Reproduce word for word the portion of the passage about the afternoon at home between "I look at the" and "sit with that.", inclusive.

GIVEN PASSAGE:
== Segment start ==

I look at the clock for the first time all day; 3:15. I marvel at the ache in my joints, as my own voice begins chiding me silently. “You haven’t taken your herbs. Of course, you’re achy; you haven’t taken your herbs.” I sit with that.
Ingesting medication requires eating. Eating requires standing, and walking, and using my hands. I shoo the sheets from my legs, will myself into an upright position, and shuffle the miles to the kitchen. A lone, brown, boiled egg sits inside a white, glass bowl. I peel it over the trashcan amidst whimpering dogs, hoping to take advantage of my weakened condition. As I eat food some people shun because of its smell, I neither smell nor taste as I pat myself on the back for my choice. Protein, the building block of life…
I turn on the television, and my finger instinctually dials up “The Guiding Light”. Raised by a mother who began her television day with “The Secret Storm”, the CBS soap opera schedule soon became part of our DNA, and 3:00 means “The Guiding Light”.

== Segment end ==

DATA FOR REVIEW:
== Segment start ==

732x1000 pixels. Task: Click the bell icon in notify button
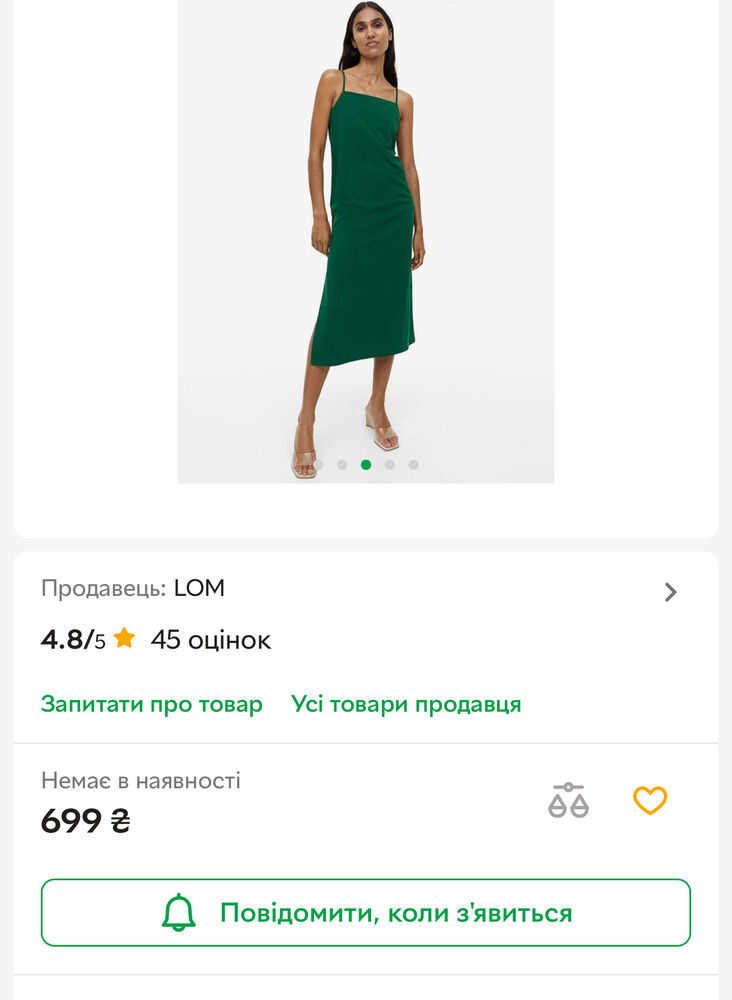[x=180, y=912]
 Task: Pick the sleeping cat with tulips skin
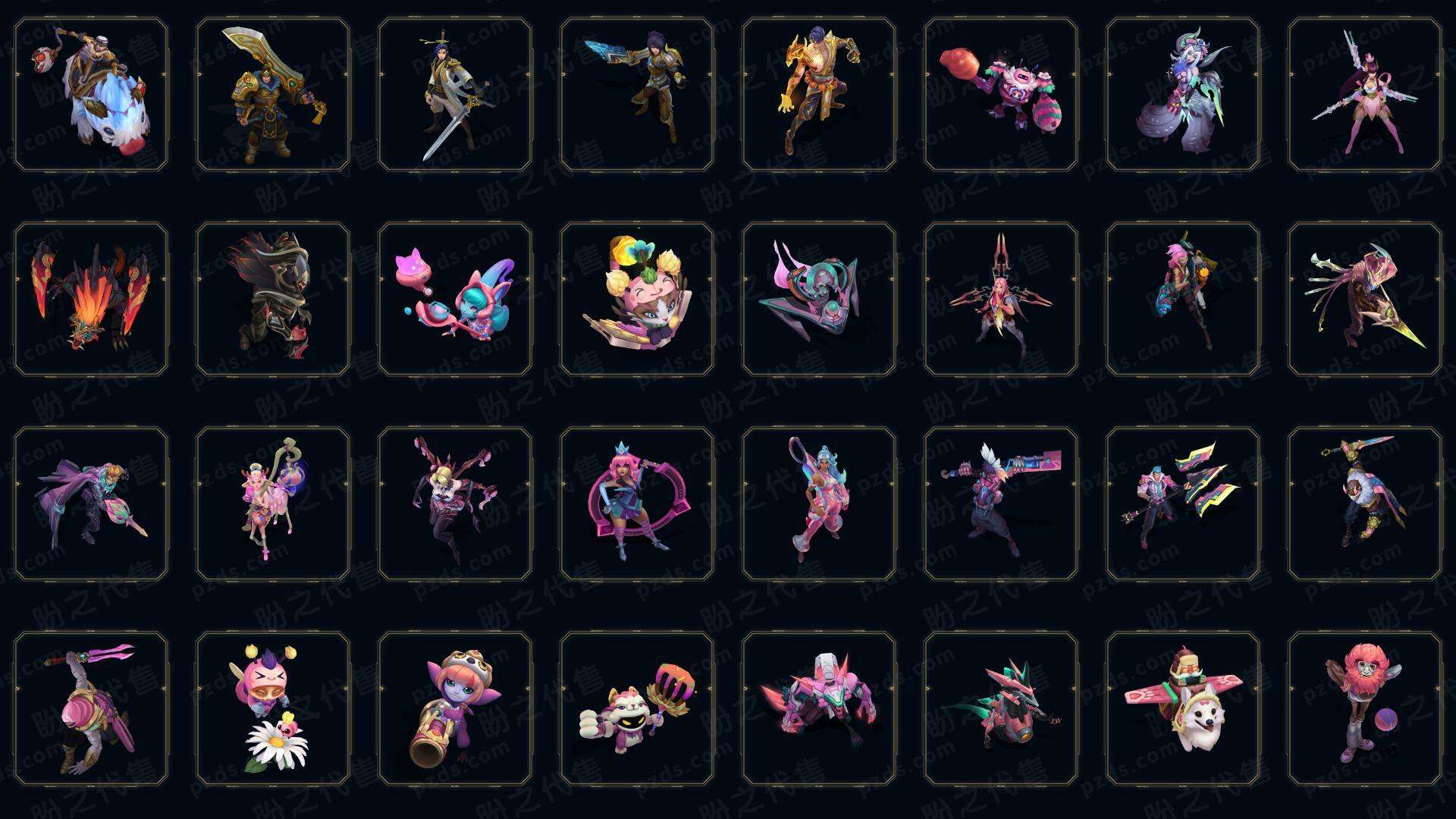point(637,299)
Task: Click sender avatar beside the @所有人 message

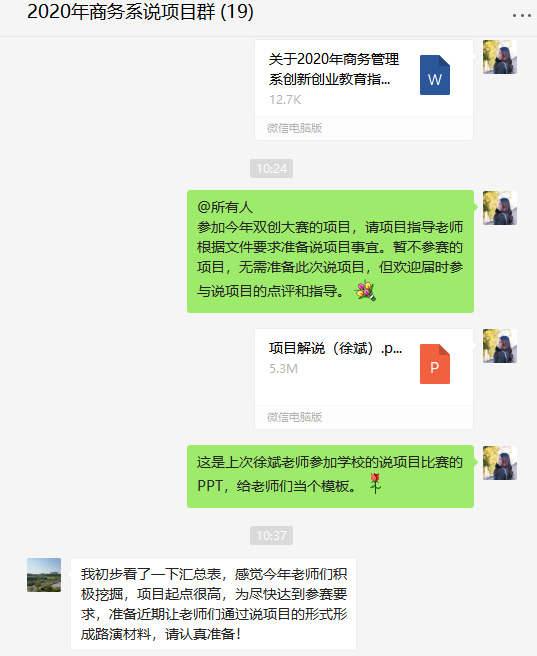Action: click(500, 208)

== Segment end ==

EXERCISE RESULT:
I look at the clock for the first time all day; 3:15. I marvel at the ache in my joints, as my own voice begins chiding me silently. “You haven’t taken your herbs. Of course, you’re achy; you haven’t taken your herbs.” I sit with that.